This is a brief document which explains in which cases HPjmeter can useful for diagnosing performance problems (detect memory usage and inefficient code). Note that there are also other tools which have the same purpose (eg. Jprofiler).
Start the application with the following system properties (command line profiling tool called Hprof for heap and cpu profiling):
-Xrunhprof:file=<path>\java.hprof.txt or
-agentlib:hprof=heap=all,thread=y,cutoff=0,format=a,doe=n
The generated log can be opened by HPJmeter afterwards.
In general terms, by using this tool you can achieve:
- Automatic problem detection and alerts
- Memory leak detection alerts with leak rate
- Thread deadlock detection
- Abnormal thread termination detection
- Expected out of memory error
The HPJmeter tool can be used with different goals, monitor applications is one of these goals, another one, is analyzing profiling data, and garbage collection data.

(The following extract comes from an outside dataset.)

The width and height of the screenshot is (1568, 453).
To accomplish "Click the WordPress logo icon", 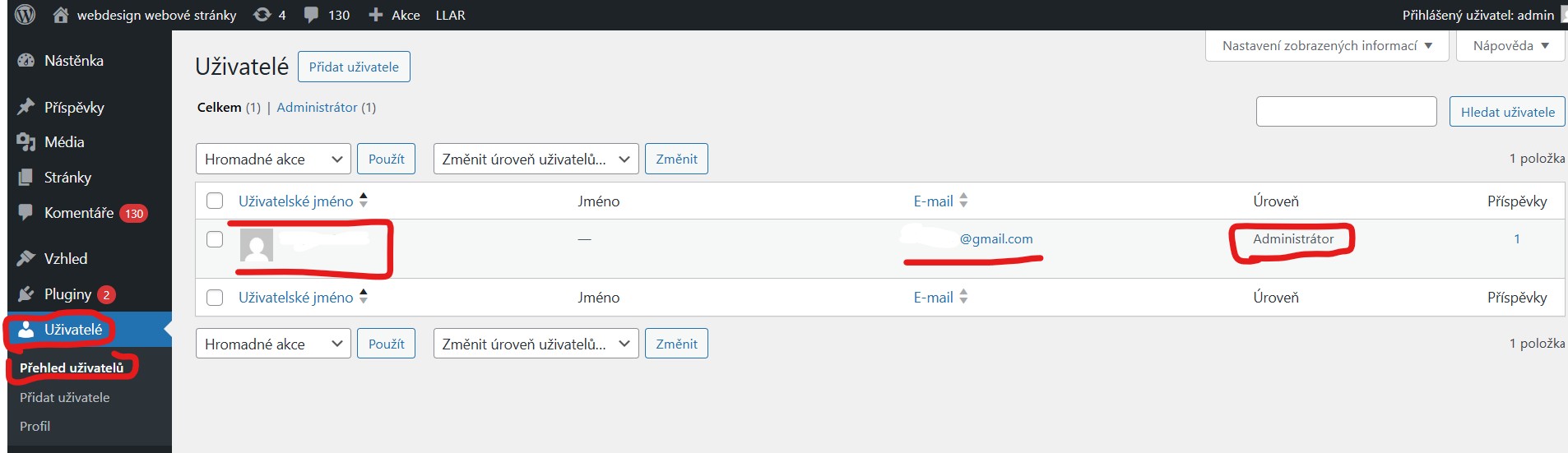I will click(x=26, y=15).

Please, note that this tool provides very low level information about classes and methods activity.
Here we will concentrate on using HPjmeter to Analyze Profiling data.

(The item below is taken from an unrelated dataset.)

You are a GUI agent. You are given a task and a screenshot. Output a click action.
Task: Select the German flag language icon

You can have the answer to the following:
- How many times each method was called.
Detect also which methods call a specific method. You can make a call graph of methods. This is useful in order to know which methods are the callers of a specific method that you suspect that is a bottleneck.
- Metrics: Detect method times (how much time is spent in a method).
- Detect class times (how much time is spent in executing a class).
You can also see the time spent by each method of that class.
This metric is useful for determining if one class or group of classes are responsible for the mayority of the time spent in the application. Then you can try to improve the performance of that classes that are potential bottlenecks.
- Number of threads created by the application.
View the lifetime of threads. Relative porcentage of CPU time, locking or contending for locks, iddle/wainting time, an I/O of each thread. All these help in determining which threads should be studied in more depth.
- The number of each type of object that was created, and where (which method) did create it.
HPJmeter has also "Guess functionalities" for instance, it can detect possible lock contention problems in methods.
Viewing residual objects is another interesting funcionality which is very useful when you suspect of a memory leak in your application.
Residual objects are those objects that remained in the heap upon completion of the application.
This reveals possible memory leaks in the application (objects that still have references to the application, but are no longer needed by it).
The way to determine the possible memory leaks is to compare the amount of created objects of each type, versus the amount of live objects when the application has already ended.
In general these logs can be sent to support in order to be analyzed in ARTech.